なぜ人は泣くの?笑うの?夢をみるの?ごく身近なことなのに、未だに科学で解明されていない10のこと (2/5ページ)
今のところは、治るまでひたすら耐えるか、効果が証明されていない方法で頑張るしかない。
・3. 全身麻酔が効く仕組み
麻酔医は麻酔の扱い方は習得しているが、それが効く理由をきちんと理解しているかと言えば、そういうわけでもなさそうだ。
ノボカインのような局所麻酔なら、痛みが中枢神経に到達する前に、神経細胞のタンパク質の働き方を変えて痛みを感じなくさせると分かっている。
だが全身麻酔の分子レベルの作用については謎に包まれたままだ。
中枢神経系の神経細胞に存在する各種タンパク質の働きに干渉しているようであるが、実際にどのようにそれが行われているかはよく分からない。
全身麻酔にはいくつもの種類があり、それぞれが異なる仕組みで効いている可能性が高い。
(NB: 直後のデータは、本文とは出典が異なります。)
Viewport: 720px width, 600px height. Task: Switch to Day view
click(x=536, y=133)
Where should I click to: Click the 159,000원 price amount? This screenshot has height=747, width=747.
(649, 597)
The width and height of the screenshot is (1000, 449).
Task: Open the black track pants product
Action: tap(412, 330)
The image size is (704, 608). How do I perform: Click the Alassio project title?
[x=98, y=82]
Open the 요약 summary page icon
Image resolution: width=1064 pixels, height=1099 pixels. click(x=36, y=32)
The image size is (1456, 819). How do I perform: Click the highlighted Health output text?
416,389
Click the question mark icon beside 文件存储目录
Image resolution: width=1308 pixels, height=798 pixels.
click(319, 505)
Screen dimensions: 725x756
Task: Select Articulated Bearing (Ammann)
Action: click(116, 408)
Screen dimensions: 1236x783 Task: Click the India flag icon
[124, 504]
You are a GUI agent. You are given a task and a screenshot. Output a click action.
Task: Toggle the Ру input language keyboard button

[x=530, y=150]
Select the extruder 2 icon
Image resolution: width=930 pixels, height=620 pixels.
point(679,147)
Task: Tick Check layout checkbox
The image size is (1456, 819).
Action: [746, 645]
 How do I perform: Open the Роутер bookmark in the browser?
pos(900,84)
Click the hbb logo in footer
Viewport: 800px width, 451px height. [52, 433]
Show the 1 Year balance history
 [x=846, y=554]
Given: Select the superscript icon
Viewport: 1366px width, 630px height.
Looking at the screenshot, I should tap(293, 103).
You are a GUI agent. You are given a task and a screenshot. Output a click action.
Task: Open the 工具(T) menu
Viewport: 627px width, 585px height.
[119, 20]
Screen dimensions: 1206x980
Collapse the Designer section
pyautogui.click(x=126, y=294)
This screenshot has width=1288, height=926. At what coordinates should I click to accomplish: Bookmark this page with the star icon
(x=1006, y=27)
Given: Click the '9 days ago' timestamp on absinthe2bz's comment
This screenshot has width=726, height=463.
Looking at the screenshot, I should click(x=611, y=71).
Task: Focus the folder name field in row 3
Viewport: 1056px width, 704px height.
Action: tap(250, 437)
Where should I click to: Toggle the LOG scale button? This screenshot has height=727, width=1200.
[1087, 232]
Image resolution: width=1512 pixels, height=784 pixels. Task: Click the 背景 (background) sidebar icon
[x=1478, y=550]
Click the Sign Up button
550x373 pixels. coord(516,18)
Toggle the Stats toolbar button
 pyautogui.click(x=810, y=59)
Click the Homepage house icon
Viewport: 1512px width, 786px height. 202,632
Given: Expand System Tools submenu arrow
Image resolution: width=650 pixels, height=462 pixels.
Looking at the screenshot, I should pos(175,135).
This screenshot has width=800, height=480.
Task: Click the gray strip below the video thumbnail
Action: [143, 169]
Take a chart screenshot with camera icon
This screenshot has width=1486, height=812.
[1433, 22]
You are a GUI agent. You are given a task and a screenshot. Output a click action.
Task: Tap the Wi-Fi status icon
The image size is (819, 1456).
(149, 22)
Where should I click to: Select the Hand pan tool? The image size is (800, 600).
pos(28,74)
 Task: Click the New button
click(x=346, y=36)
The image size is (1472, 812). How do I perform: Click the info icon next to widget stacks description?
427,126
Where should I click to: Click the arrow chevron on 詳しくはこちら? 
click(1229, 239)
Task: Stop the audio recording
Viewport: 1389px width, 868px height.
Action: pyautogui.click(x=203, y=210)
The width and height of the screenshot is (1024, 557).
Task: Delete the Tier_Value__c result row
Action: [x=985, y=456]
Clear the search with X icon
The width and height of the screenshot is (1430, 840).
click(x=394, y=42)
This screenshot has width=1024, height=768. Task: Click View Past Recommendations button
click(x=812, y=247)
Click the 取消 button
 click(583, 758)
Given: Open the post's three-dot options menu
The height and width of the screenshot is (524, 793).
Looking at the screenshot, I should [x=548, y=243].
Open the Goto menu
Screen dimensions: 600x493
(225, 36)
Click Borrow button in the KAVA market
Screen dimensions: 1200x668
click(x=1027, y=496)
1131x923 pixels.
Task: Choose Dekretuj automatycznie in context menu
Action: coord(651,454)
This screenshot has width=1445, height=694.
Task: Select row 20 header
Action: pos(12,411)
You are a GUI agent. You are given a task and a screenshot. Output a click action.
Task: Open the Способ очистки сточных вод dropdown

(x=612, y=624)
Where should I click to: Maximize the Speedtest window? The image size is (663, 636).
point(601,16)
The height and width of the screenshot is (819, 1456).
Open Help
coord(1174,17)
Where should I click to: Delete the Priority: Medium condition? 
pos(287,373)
このことも全身麻酔が効く理由の一般的なモデル作りを難しくしている。
・4. 睡眠が必要な理由
睡眠不足は、長期にわたった場合深刻な病気につながるリスクを増大させる。完全に眠りが奪われてしまえば、命にすら関わる。
・睡眠不足になると脳は自らを食い始め、ダメージを負う(イタリア研究) : カラパイア
人が眠るよう進化したのは、休息や記憶の固定化といったことが理由であるようだが、では眠るとなぜその目的に適うのかといったことはよく分かっていない。
また上記の理由のほかにも、起きていてもあまりメリットのない時間にエネルギーを節約するためといった説もある。
動物界に広く眠る習慣が見られることから、そこに大きな進化上の利点があることは納得できるのだが、少なくとも現時点ではそれついて決定的な説明はない。